_Work required_. Print the lines of the listing below verbatim from its first line through the line bearing "Task: Click the Update Project Code button". Any pictures are to be omitted.

§

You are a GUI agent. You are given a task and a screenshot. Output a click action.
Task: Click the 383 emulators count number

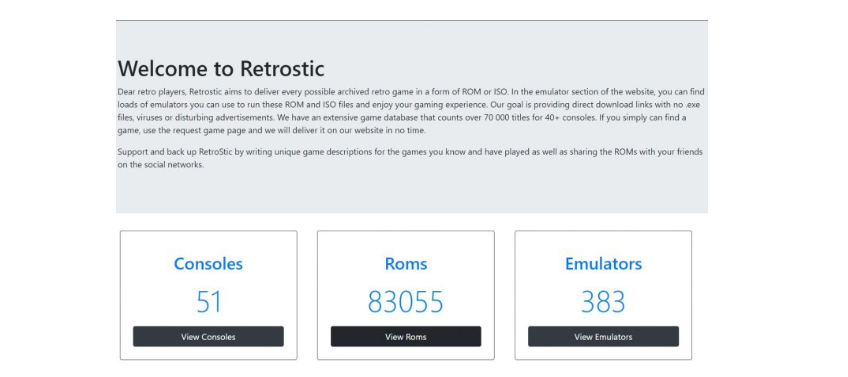pyautogui.click(x=603, y=302)
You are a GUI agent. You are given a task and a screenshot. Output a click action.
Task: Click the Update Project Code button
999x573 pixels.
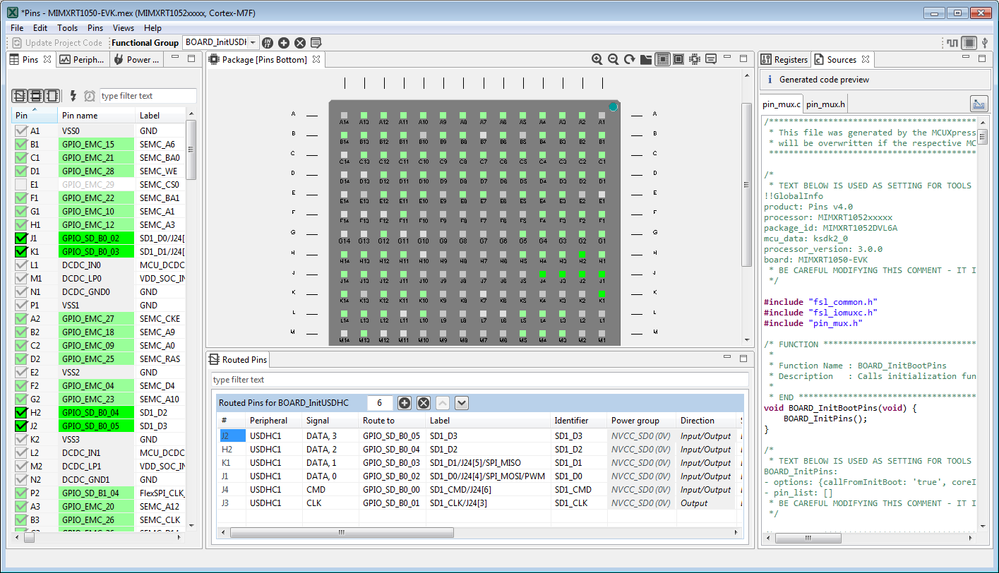56,43
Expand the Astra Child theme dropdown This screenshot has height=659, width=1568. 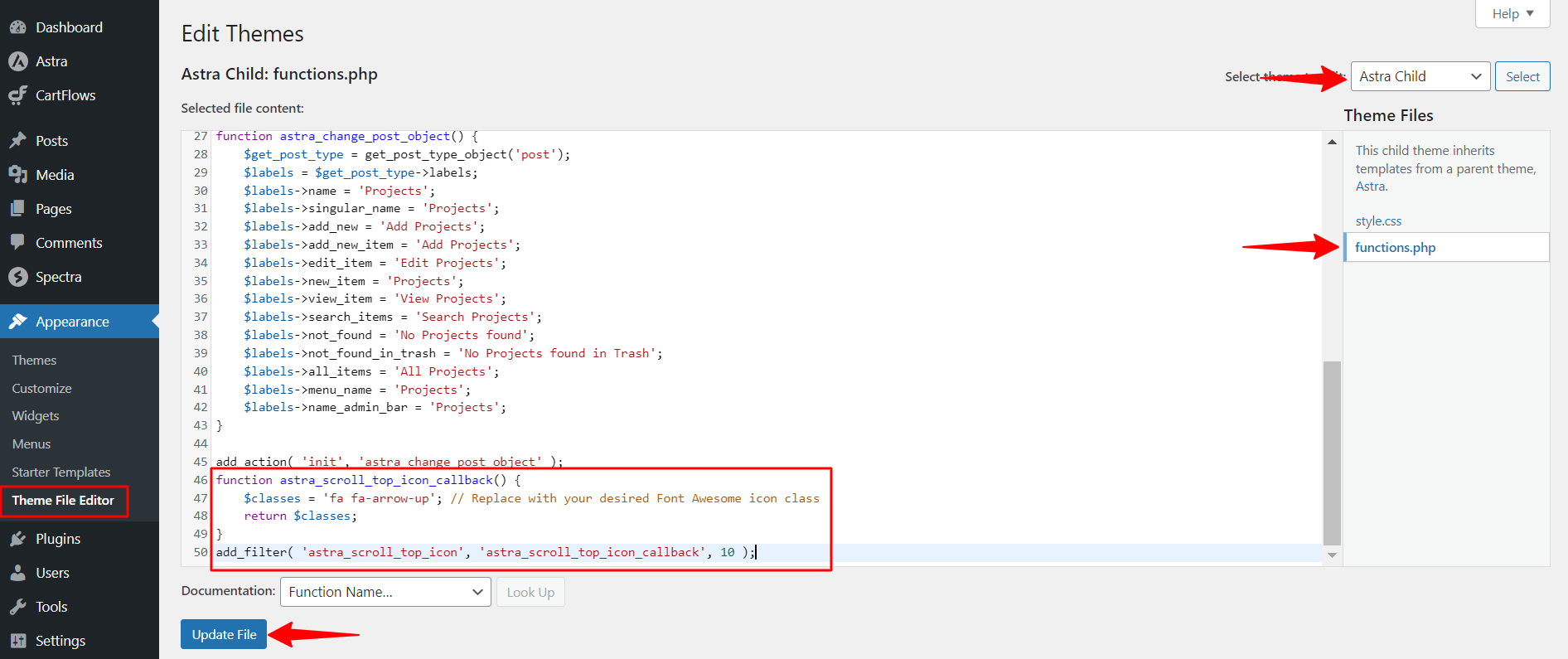(1420, 76)
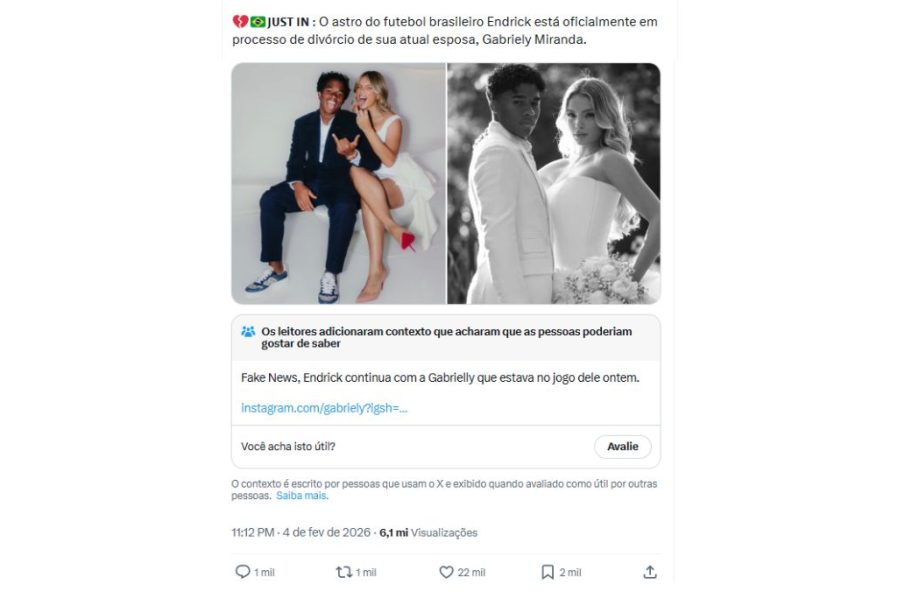Click the 'Você acha isto útil?' prompt
Image resolution: width=905 pixels, height=613 pixels.
[288, 446]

§

_Answer space_.
You are a GUI agent. You are given a task and a screenshot. Output a click action.
Task: Click the 383 emulators count number

pyautogui.click(x=603, y=302)
You are a GUI agent. You are given a task and a screenshot. Output a click action.
Task: Click the Update Project Code button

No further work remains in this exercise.